This is the next paragraph about the machinery industry such as vertical milling machines
C. Stable investment in fixed assets:
In the first half of the year, fixed asset investment in the machinery industry was 1.99 trillion yuan, an increase of 15.74%. From January to February, the investment growth rate at the beginning of the year fell sharply from the previous year, 1.49 percentage points lower than the same period last year, and the cumulative increase for the past month was 1.49 percentage points higher than the same period last year by 1.65 percentage points. The growth rate of fixed asset investment in June was 17.88%, indicating that the company’s market expectations have improved.
D. The foreign trade situation is better than last year:
In the first half of this year, the import and export trade situation of industrial machinery (increased by 8.87%) was better than last year. Imports were US$155.9 billion, an increase of 109.6%; exports were US$191.7 billion, a year-on-year increase of 72.2%, an increase of nearly 6 percentage points; a trade surplus of 35.8 billion US dollars.
General trade exports performed well in the first half of the year. The total export volume was US$112.2 billion, an increase of 8.94%, which was 1.72 percentage points higher than the average growth rate of industrial machinery exports and 4 percentage points higher than the growth rate of industrial machinery exports 1.72 percentage points.

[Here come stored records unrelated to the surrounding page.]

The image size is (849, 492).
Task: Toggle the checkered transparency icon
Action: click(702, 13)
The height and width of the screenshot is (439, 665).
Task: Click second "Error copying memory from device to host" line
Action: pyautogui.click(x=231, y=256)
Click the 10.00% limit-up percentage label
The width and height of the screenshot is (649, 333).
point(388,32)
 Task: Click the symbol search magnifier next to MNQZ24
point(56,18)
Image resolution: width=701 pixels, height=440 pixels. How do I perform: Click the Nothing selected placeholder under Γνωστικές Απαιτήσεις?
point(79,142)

Although the foreign trade situation of the machinery industry (machinery center) was good in the first half of the year, with the increasingly fierce competition in the international market, domestic enterprises need to be fully prepared for future changes in the international market.
E. The financial start-up costs of recovering rebound, accounts receivable continue to be high:
The growth rate of the machinery industry this year has significantly increased financial costs compared to the previous year. Since March, the cumulative growth rate of financial costs has always been higher than 18%. It has fallen to 15.62% from January to June, which is higher than 13.96% in the same period last year. The financing environment for machinery industry enterprises is still severe.

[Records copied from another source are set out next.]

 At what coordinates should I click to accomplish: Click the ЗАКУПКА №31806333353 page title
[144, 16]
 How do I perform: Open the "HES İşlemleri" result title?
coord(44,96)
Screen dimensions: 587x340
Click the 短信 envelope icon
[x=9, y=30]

Under the influence of multiple factors such as insufficient demand and rising financing costs, industrial machinery accounts receivable continued to maintain a high level and showed monthly growth, totaling 3.27 trillion yuan from January to June, accounting for 327 million yuan. In field investigations, the recovery of difficult points of receivable companies generally reflects the problem. In the recovery of accounts receivable, the receiving proportion has increased significantly, which further intensified the financing pressure of companies.
to be continued…
What do you think of the development characteristics of CNC milling machines and CNC machining centers in 2014?